La deuxième, un requérant des pays de l'est vient de lire son résultat, avec son avocat : Annulation. Il est désormais réfugié et bénéficie de la protection de la France. Sonné par le bonheur, il en titube presque. Son avocat lui dit de prévenir sa famille mais il explique qu'il n'a plus de crédit sur son téléphone. Qu'importe, lui dit son avocat, je vous prête le mien. Et ils se rendent au greffe, une grande salle où les avocats peuvent consulter les dossiers et s'entretenir avec leur client avec l'aide de l'interprète fourni par la Commission. La caméra les suit, il appelle sa famille et on le voit parler une langue que je ne saurais déterminer, irradiant de bonheur. À la table d'à côté, une jeune avocate essaie de consoler un Africain qui a vu sa demande rejetée, alors qu'il a perdu toute sa famille dans des tueries. L'avocate est très inquiète d'un geste désespéré de son client et refuse de le laisser partir. Elle finira même par le prendre dans ses bras comme une petite fille embrasse son grand-père. Les allers-retours de la caméra d'une table à l'autre sont un moment très fort et très dur.

Voici les prochaines diffusions :

Le vendredi 30 mai à 16h30, le samedi 31 mai à 14h00 et le dimanche 1er juin à 09h00. La diffusion des samedi 31 et dimanche 1er sont suivis d'un débat, à 14h55 et 09h55 respectivement, qui est visible gratuitement sur le site de Public Sénat (pas le documentaire qui ne leur appartient pas).

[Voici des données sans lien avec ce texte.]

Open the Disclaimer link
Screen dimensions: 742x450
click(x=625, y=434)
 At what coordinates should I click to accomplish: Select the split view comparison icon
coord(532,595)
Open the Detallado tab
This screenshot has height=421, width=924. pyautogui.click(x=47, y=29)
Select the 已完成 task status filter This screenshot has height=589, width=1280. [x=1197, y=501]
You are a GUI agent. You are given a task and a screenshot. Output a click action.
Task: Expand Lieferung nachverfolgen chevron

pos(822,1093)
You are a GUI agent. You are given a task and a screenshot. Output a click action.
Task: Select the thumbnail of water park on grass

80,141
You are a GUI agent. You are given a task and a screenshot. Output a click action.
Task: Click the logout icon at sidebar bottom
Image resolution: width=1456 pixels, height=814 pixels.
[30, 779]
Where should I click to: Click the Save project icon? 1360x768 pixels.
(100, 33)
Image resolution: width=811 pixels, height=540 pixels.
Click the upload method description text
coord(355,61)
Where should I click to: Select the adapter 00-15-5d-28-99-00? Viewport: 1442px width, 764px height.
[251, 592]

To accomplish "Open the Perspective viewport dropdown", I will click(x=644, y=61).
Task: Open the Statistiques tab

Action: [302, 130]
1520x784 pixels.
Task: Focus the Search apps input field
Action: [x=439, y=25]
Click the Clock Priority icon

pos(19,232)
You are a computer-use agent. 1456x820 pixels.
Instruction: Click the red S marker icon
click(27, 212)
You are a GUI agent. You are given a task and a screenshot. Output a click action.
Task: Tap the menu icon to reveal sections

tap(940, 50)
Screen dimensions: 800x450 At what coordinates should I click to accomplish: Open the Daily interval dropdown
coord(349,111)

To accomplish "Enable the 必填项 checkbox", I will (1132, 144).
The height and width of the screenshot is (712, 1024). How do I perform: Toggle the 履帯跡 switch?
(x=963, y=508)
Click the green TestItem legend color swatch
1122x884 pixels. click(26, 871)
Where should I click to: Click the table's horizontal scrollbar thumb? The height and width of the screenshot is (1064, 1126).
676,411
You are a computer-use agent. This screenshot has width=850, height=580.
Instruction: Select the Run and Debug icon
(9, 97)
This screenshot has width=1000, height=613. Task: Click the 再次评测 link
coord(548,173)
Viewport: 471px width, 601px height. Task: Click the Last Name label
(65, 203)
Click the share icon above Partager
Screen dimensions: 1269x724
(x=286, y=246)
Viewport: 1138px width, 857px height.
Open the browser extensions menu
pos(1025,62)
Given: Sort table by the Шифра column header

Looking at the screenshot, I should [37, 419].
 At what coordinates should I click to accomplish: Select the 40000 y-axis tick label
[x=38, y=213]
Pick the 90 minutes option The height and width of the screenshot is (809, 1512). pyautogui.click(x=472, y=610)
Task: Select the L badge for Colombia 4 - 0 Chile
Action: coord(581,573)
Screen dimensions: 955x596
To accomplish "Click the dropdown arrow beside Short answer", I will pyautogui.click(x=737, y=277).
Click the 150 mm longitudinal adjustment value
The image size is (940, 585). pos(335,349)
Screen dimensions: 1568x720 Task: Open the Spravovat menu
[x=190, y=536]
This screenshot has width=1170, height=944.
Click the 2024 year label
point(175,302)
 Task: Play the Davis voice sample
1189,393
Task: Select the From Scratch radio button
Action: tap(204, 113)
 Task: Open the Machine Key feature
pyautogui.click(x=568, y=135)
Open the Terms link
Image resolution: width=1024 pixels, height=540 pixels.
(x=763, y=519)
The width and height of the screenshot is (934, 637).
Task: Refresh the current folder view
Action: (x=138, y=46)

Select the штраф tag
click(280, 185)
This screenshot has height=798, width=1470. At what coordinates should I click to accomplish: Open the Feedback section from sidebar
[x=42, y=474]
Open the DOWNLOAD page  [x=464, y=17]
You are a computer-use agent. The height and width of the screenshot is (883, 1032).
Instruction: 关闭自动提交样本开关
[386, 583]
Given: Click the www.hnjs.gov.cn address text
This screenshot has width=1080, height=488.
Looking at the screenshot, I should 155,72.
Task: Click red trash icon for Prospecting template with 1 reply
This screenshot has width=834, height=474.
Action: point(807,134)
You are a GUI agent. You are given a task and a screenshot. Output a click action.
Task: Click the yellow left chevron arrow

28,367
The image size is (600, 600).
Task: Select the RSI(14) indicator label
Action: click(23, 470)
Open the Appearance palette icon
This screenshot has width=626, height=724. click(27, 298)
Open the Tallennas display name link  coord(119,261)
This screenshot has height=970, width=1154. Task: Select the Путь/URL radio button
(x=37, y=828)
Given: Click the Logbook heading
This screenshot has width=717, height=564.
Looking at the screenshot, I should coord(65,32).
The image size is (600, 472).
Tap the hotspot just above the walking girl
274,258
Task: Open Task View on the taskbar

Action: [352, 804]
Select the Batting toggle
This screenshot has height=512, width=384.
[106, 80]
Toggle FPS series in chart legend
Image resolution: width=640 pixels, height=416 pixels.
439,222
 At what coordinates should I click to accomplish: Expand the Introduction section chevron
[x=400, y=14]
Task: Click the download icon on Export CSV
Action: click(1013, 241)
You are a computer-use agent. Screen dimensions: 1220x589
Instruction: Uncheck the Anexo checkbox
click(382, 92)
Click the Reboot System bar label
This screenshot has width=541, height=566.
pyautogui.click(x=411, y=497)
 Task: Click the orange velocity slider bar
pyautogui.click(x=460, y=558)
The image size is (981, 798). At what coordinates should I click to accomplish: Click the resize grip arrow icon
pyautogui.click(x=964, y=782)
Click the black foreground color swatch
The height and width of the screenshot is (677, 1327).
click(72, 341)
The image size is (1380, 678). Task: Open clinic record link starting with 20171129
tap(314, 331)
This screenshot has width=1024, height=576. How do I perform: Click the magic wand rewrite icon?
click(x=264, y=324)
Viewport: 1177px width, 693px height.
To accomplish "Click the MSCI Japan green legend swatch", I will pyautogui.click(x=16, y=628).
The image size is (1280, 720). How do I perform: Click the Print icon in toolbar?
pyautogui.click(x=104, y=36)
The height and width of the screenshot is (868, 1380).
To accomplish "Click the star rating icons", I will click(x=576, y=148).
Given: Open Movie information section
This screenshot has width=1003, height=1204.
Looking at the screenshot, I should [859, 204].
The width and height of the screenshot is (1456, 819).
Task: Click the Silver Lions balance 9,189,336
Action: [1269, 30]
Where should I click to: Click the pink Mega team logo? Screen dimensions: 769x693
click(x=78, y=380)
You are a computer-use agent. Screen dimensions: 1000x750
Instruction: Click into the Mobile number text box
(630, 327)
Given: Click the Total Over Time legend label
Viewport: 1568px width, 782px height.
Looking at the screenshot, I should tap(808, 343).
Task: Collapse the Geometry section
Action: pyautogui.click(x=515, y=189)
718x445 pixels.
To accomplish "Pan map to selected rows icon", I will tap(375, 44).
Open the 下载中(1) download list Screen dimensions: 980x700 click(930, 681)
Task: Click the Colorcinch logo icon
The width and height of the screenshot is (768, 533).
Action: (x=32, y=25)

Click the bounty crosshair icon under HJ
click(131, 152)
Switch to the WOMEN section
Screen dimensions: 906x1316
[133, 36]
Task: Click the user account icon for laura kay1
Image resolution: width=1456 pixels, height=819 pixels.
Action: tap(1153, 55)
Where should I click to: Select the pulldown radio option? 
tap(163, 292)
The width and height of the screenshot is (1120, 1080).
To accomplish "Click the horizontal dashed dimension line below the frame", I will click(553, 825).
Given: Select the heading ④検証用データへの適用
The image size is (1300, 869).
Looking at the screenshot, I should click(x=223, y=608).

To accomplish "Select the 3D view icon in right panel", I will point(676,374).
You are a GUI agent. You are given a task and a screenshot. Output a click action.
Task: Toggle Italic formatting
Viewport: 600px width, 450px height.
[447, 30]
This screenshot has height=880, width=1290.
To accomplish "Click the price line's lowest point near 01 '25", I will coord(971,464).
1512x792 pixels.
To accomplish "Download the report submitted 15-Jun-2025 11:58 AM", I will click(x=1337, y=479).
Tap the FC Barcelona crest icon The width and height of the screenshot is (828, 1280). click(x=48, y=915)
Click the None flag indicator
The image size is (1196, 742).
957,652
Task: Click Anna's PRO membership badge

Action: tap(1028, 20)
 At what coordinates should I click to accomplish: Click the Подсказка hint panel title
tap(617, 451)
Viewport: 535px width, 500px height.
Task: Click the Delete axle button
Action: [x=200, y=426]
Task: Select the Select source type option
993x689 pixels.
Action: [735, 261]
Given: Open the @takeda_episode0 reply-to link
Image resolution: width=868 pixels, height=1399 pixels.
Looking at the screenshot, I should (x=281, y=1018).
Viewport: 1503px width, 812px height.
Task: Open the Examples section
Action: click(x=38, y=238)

Et pour vous mettre en bouche, voici un extrait (le son n'est pas très bon, je n'y suis pour rien), où l'on voit mon confrère Gilles Piquois et sa gouaille inimitable plaider pour un Kosovar de la Drenica (prononcer Drénitsa, c'est de l'albanais). La charmante jeune fille brune, qui siège non loin de mon confrère et s'entraîne au pen twirling est le rapporteur. La deuxième séquence, la mise en abîme, figure dans cet extrait. Elle commence à 6:08.

Lundi, j'ouvrirai un billet pour discuter de ce documentaire.

Notes

[1] L'OFPRA refuse de remettre une copie de la décision à l'étranger tant que l'AR non réclamé n'est pas revenu, ce qui implique que le délai de recours est généralement expiré.